Il nuovo farmaco era anche superiore alla terapia precedente in termini di remissione:
- Ha permesso una remissione completa con recupero ematologico completo del paziente del 34% rispetto al 16% con la chemioterapia (entro dodici settimane).
- Quando sono stati combinati tutti i pazienti con remissione completa e recupero ematologico completo, parziale o incompleto, si è registrata anche una superiorità dell’anticorpo del 44% rispetto al 25% (entro 12 settimane).
Le differenze erano significative in ogni caso. Nei pazienti con remissione completa, blinatumomab ha ridotto il rischio di recidiva (o di morte) del 45% (anche p<0,001). Dopo sei mesi, i tassi di pazienti senza recidive erano quindi del 31% contro il 12%. La durata mediana della remissione è stata di 7,3 contro 4,6 mesi.
Il trapianto di cellule staminali è possibile?

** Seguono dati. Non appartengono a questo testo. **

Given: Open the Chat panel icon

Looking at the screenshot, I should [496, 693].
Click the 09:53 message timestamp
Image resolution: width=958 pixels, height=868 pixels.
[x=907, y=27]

Il raggiungimento della remissione completa e il successivo trapianto di cellule staminali sono obiettivi principali nella gestione dei pazienti recidivati. Una remissione sufficientemente lunga offre il prerequisito per la preparazione al trapianto di cellule staminali allogeniche, che si è verificato in un buon quarto dei pazienti dello studio.
Eventi avversi gravi di grado 3 o superiore sono stati riscontrati nell’87% e nel 92% dei pazienti (blinatumomab vs. chemioterapia). A causa di tali complicazioni, il 12% e l’8% hanno interrotto la rispettiva terapia nell’ordine sopra indicato.
In sintesi, l’approccio di sostenere le cellule T dell’organismo nella lotta contro le cellule tumorali – invece di modificarle geneticamente ex vivo come nella cosiddetta terapia CART, ad esempio, e in questo modo dotarle di un recettore chimerico dell’antigene (CAR) diretto contro il CD19 – si è dimostrato vincente.
Letteratura:
- Kantarjian H, et al: Blinatumomab rispetto alla chemioterapia per la leucemia linfoblastica acuta avanzata. N Engl J Med 2017; 376: 836-847.